[DATA FOR THIS TASK]
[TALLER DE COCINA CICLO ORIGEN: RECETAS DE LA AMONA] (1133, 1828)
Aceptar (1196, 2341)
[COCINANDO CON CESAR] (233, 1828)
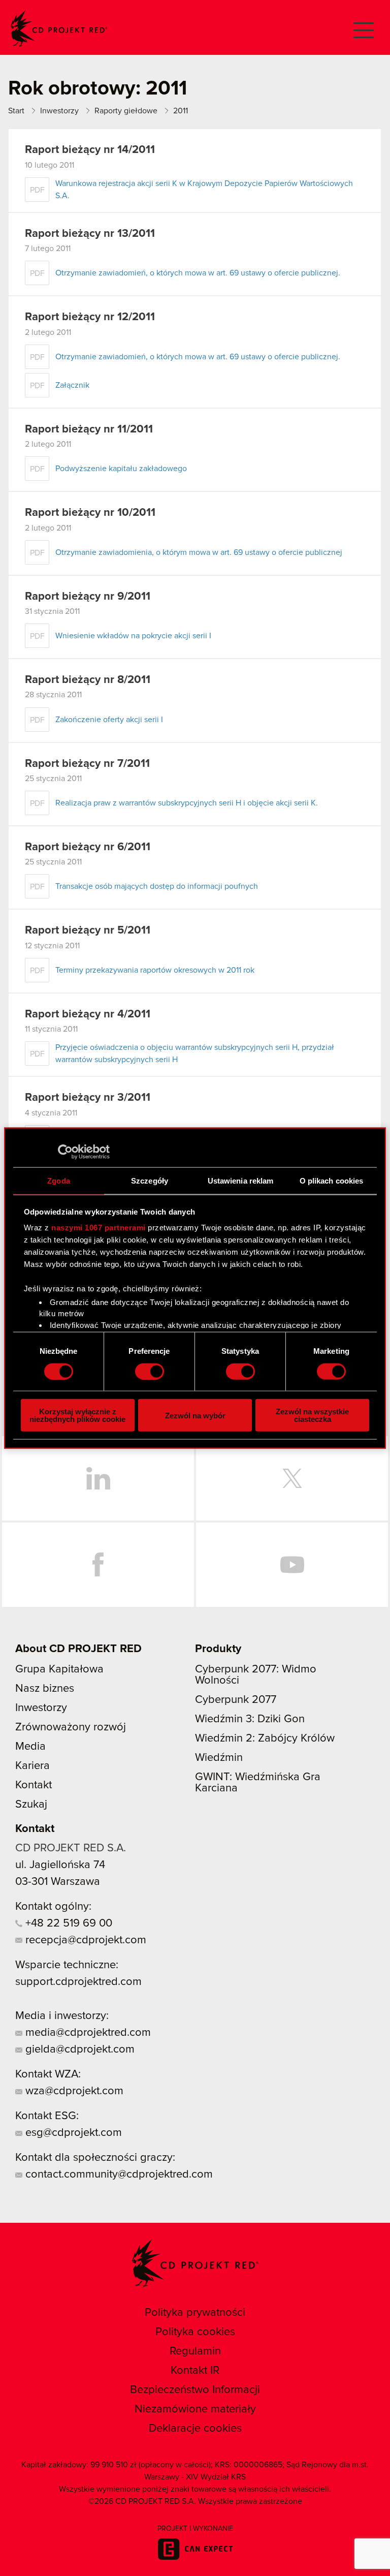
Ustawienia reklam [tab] (241, 1180)
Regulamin (195, 2351)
[/DATA FOR THIS TASK]
THE PROBLEM =>
Pictures are not part of the copy. Extract exactly the lines from the line containing "Aceptar (1196, 2341)" through the final line of the entries above, both included.

ANSWER FOR THE TASK =>
Aceptar (1196, 2341)
[COCINANDO CON CESAR] (233, 1828)
Ustawienia reklam [tab] (241, 1180)
Regulamin (195, 2351)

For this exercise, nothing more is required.